Repetitive somatic embryogenesis decreased abundance of non-embryogenic cell clusters in Douglas-fir EMs

When EMs are cultivated in clumps, highly mitotically active and growing polyembryogenic centers or singulated early SEs occur on the surface of the clumps, while inner parts usually consist of dying suspensor cells or whole SEs. Such organization resulted in most of the investigated lines of Douglas-fir EMs, especially 3ry lines, having a granular appearance (Additional file 1: Table S1). Similar morphotypes of proliferating embryogenic lines of other Pinaceae species, such as Pinus pinaster, have been observed, and associated with some morphological traits of embryonal heads and suspensors [56] (and references therein). In Pinus pinaster it has been shown that the outer parts of EM clumps have higher embryogenic potential than inner parts. Our past experience with various conifer species indicates that the whitish parts of EMs generally have the highest embryogenic potential, and thus were collected for detailed histological study. In spite of our careful selection of samples, the histological study surprisingly revealed the presence of NECs cells close to the EMs, especially in the 1ry line of genotype TD17 and 2ry lines of SD4 (Additional Table S1). Such NEC clusters, consisting of cells accumulating not only starch grains but also phenolic compounds, have been considered one of the main impediments of in vitro propagation of woody plants [57]. Browning of tissue cultures (as observed in our Douglas-fir lines, Additional file 1: Table S1 and Additional file 2: Figure S1) typically results from oxidation of accumulated phenolic compounds. Browning is reportedly a consequence of high oxidative stress and can eventually cause cell death [58], thereby reducing cultures’ regeneration capacity. We observed cells with phenolic contents either as parts of NEC clusters or as individual loosely arranged groups. In the 1ry SD4 line, cells with phenolic contents were also present in the large meristem-like parts of polyembryogenic centers. Processes resulting in oxidation of phenols in the tissues could have detrimental effects on the embryogenic potential of 1ry lines, especially TD17. Thus, the reduction in numbers of NECs containing phenolic compounds was another desirable effect of the repetitive somatic embryogenesis. We found far fewer NECs in the 2ry lines TD17–1 and SD4–2, and close to zero in 3ry lines induced from SD4–8.
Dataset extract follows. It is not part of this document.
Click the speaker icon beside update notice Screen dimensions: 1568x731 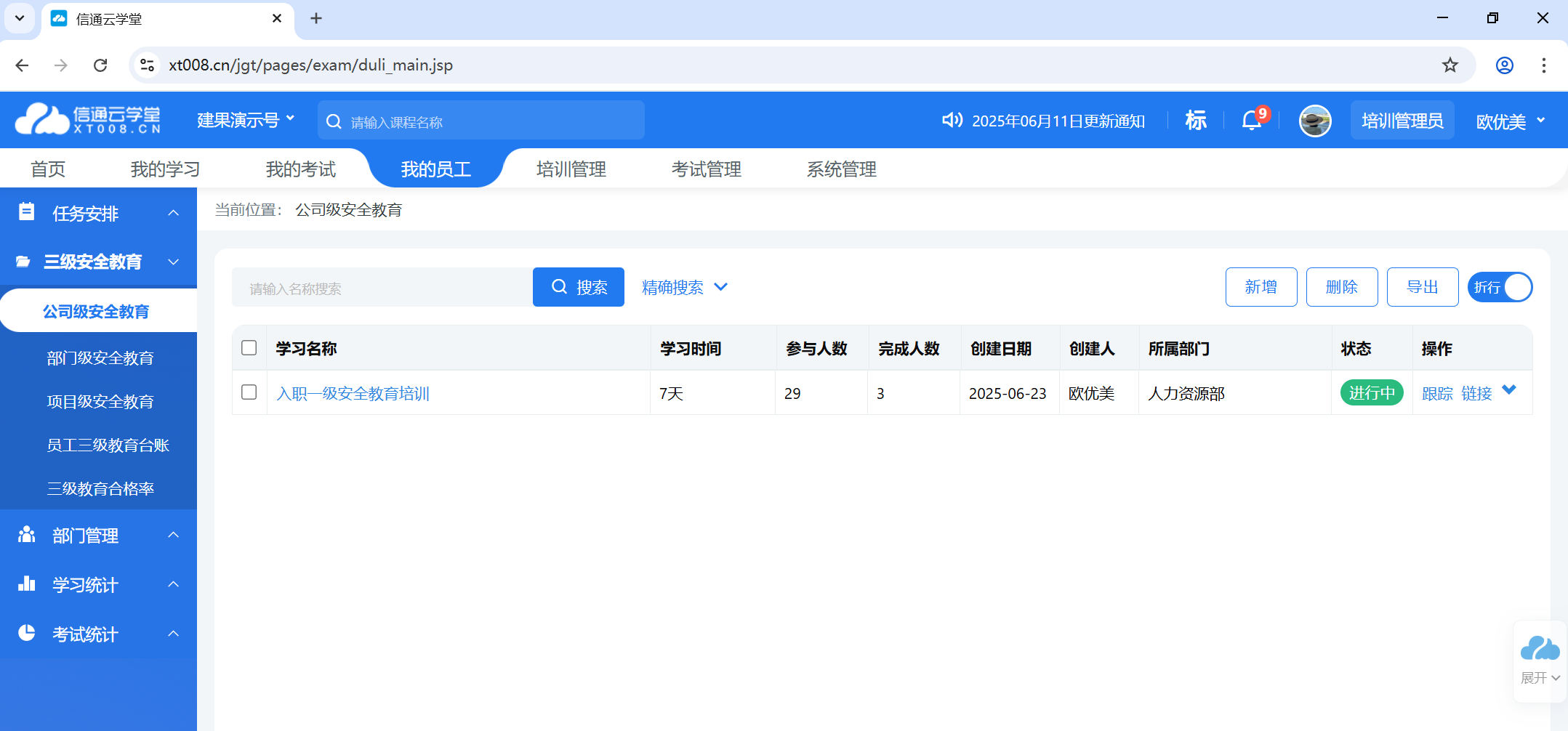click(952, 120)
Proteomic analyses revealed important interactions between proteins and plant growth signaling in “plant development” process during the somatic embryogenesis cycles

We compared protein profiles of both 2ry vs 1ry lines and 3ry vs 2ry lines to identify possible proteomic effects of an additional round of somatic embryogenesis. More proteins were detected during both proteomic analyses (2293–2554, 4813 overall) than in previous analyses based on two-dimensional gel electrophoresis [40, 44] confirming that shotgun-iTRAQ technology has greater potential for both identifying and quantifying proteins. This should be generally valid for all plant species, but the availability of the Douglas-fir transcriptome enabled about 30% more successful protein identifications than use of the Picea glauca database. PCA revealed that the type of line (1ry, 2ry, 3ry) accounted for most of the total observed variance in expression patterns of this large set of identified proteins, in both genotypes.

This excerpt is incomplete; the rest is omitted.